JavaEEDeveloper hat gesagt.:


> Oder Sollte ich hier Seam-Security verwenden?


Wäre eine Möglichkeit. Das ist ein Layer, der auf JAAS aufbaut. Könnte aber auch "oversized" sein, wenn du die Funktionalität (z.B. SingleSignOn, ...) gar nicht benötigst.


----------



## freez (28. Sep 2012)

JavaEEDeveloper hat gesagt.:


> Und wie füge ich Rollen dem Container zur Laufzeit hinzu?



Ist etwas komisch gefragt. Rollen sollten ja bereits in deiner Anwendung definiert sein, was sie dürfen. Also an was willst du genau schrauben? Ein Sicherheitskonzept, welches die Konfiguration aus der Datenbank zieht?



JavaEEDeveloper hat gesagt.:


> wie füge ich einem User eine Rolle zur Laufzeit hinzu?

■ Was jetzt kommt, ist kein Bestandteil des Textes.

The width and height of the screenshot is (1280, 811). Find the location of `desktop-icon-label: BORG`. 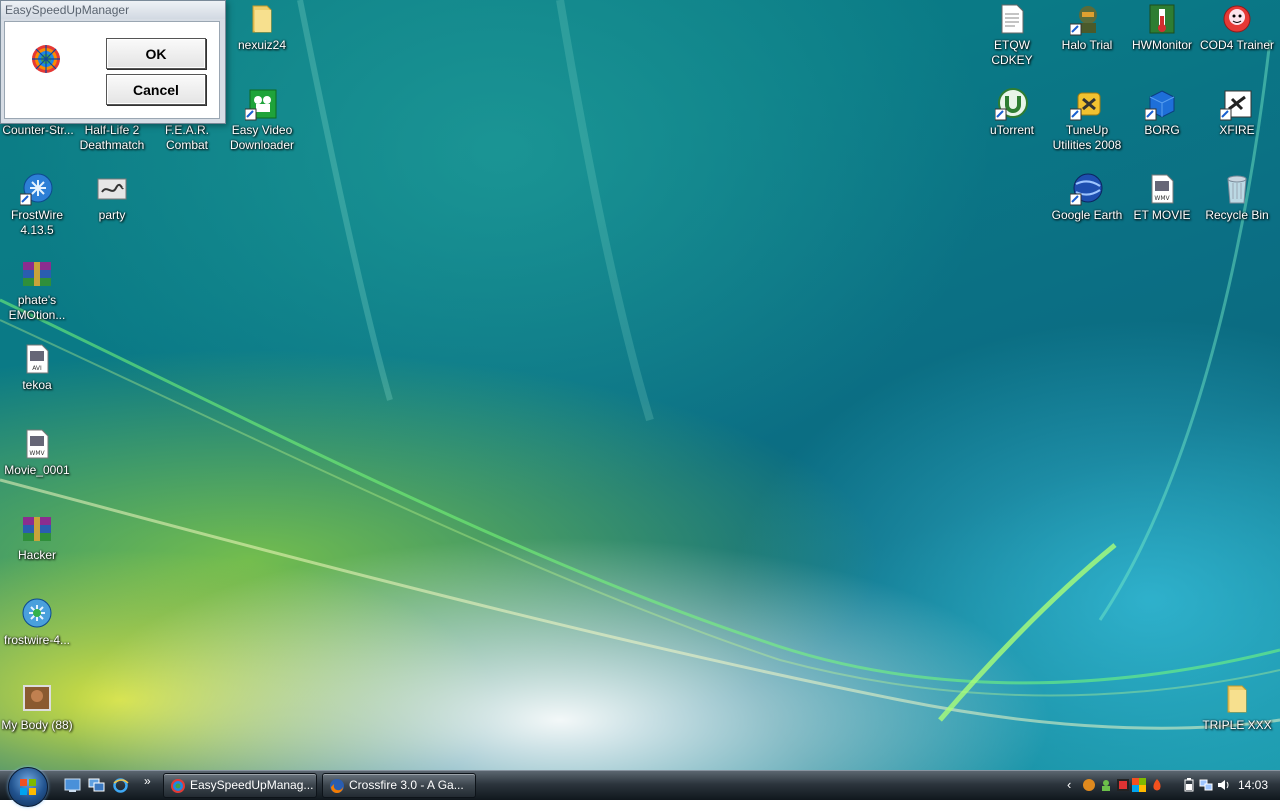

desktop-icon-label: BORG is located at coordinates (1162, 130).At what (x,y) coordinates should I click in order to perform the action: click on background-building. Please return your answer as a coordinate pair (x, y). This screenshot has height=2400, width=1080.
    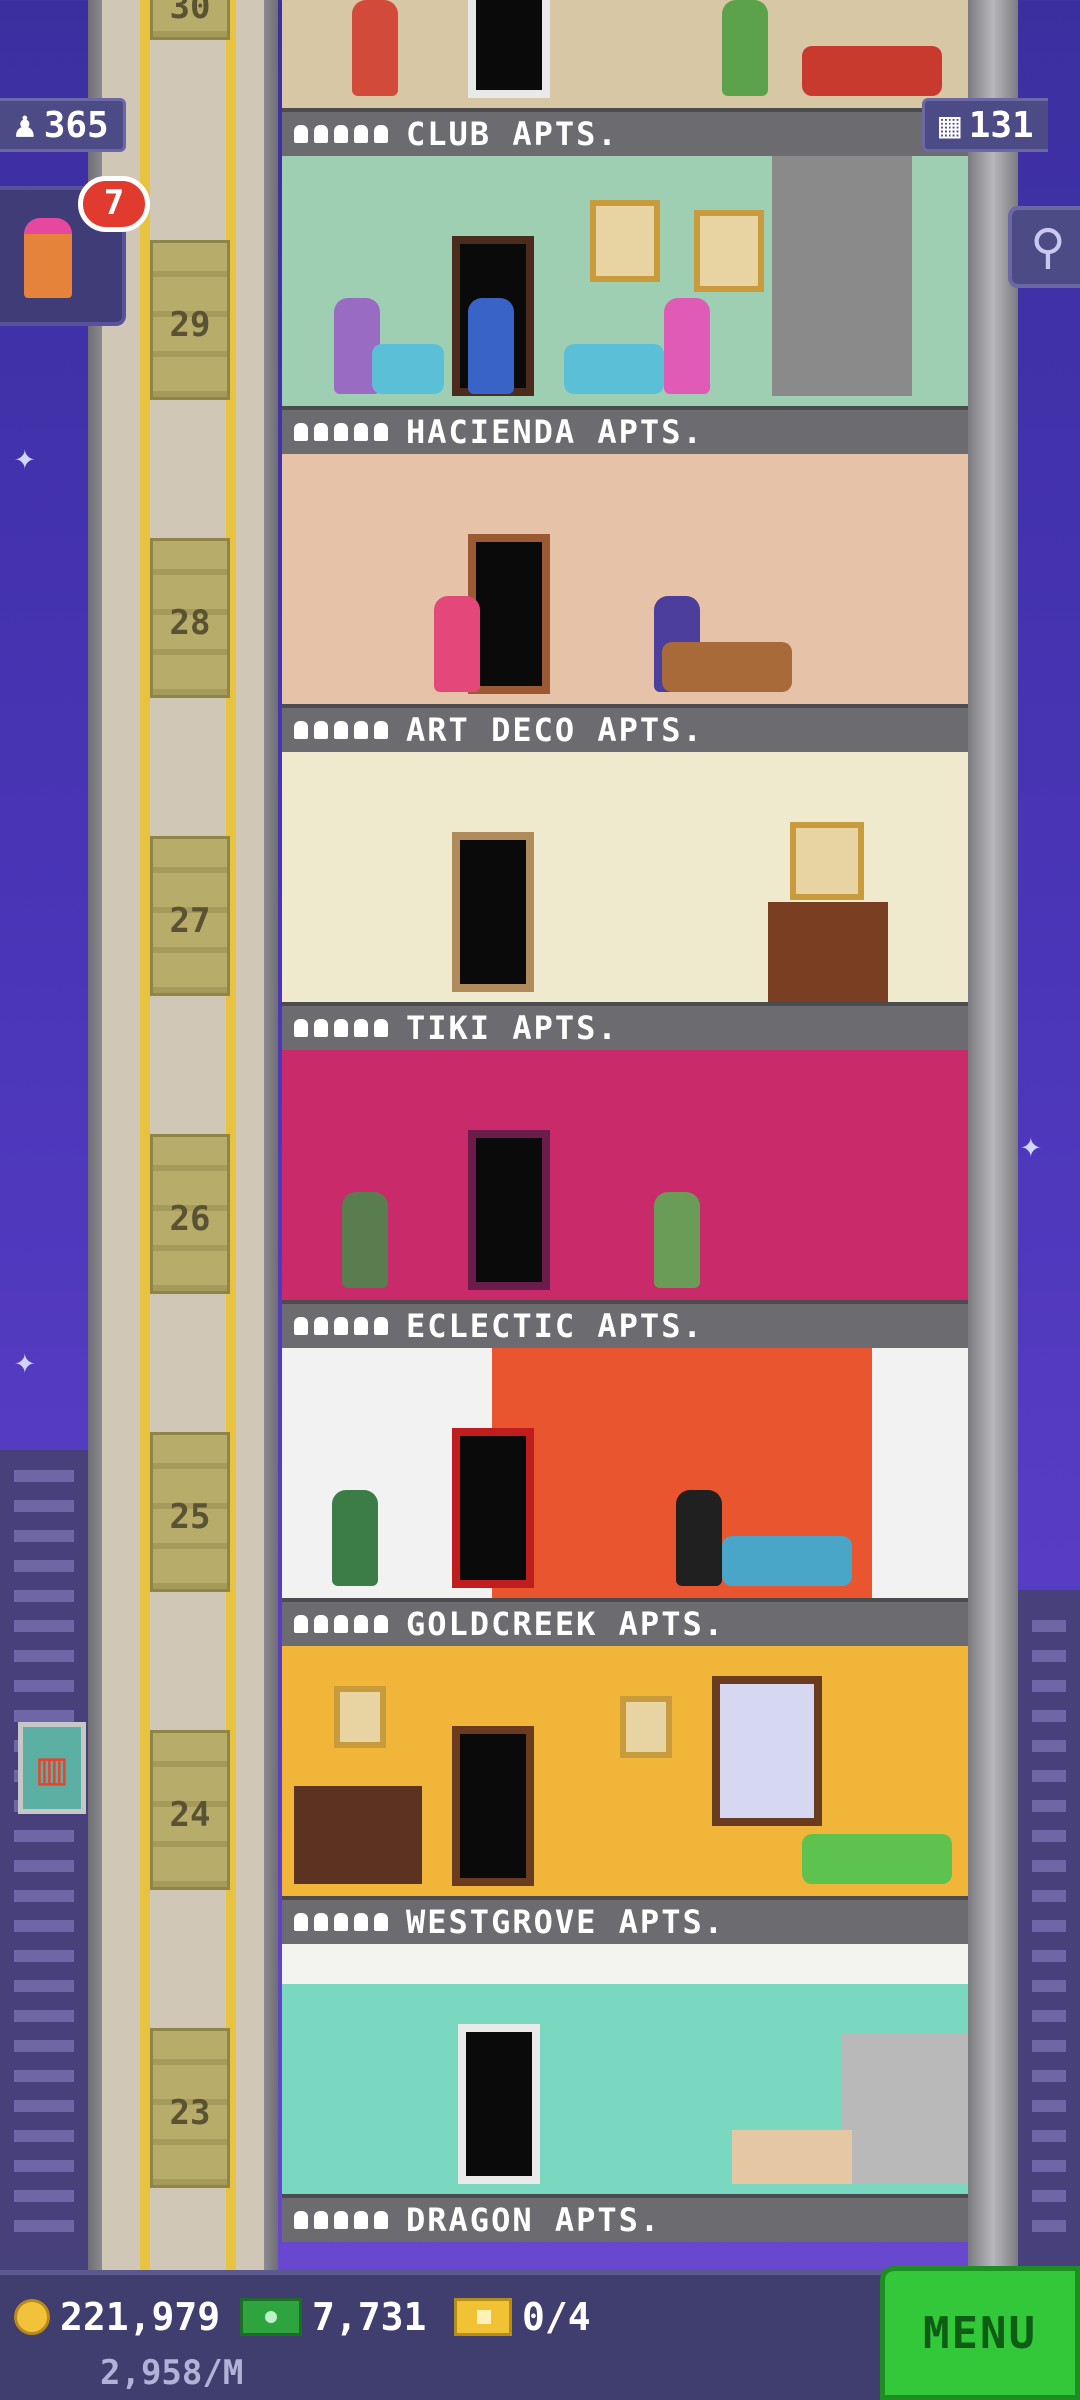
    Looking at the image, I should click on (1049, 1930). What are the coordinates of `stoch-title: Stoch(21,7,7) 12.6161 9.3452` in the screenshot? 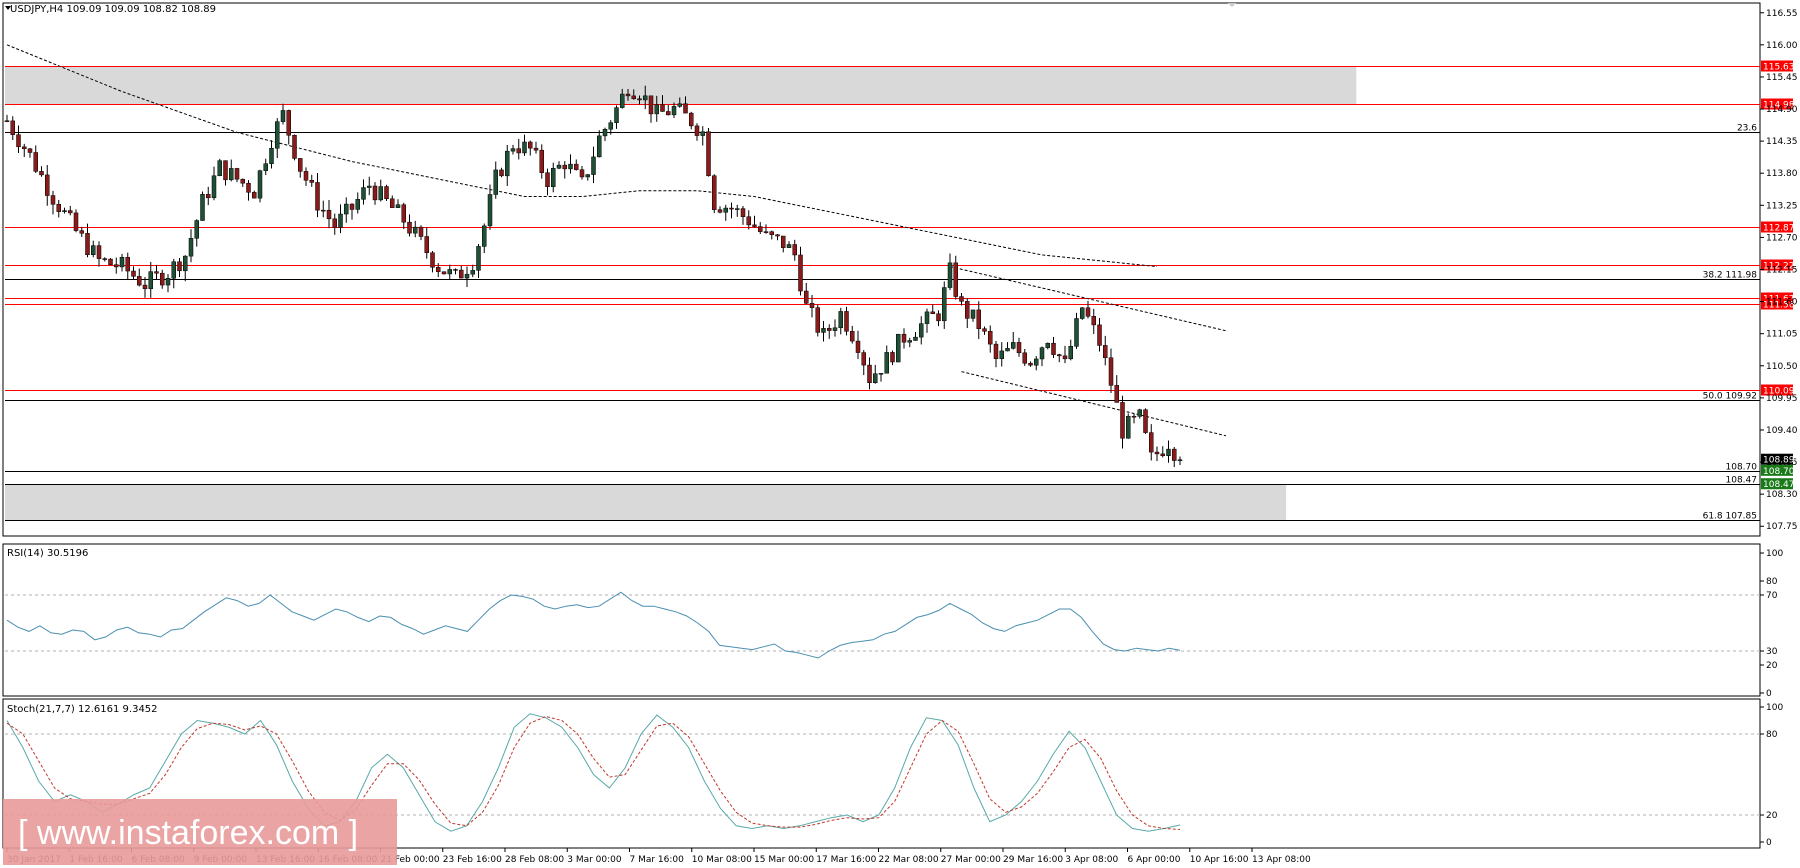 It's located at (82, 710).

Na dass ist ja mal einfach . Sinnvollerweise nutzt du eine Datenbank oder LDAP und fügst einen User hinzu und definierst welche Rolle er in deiner Anwendung erhält. Die Rolle muss dafür bereits in der Anwendung bekannt sein. Bei der nächste Anmeldung ist der User mit seiner Rolle in der Anwendung bekannt.


----------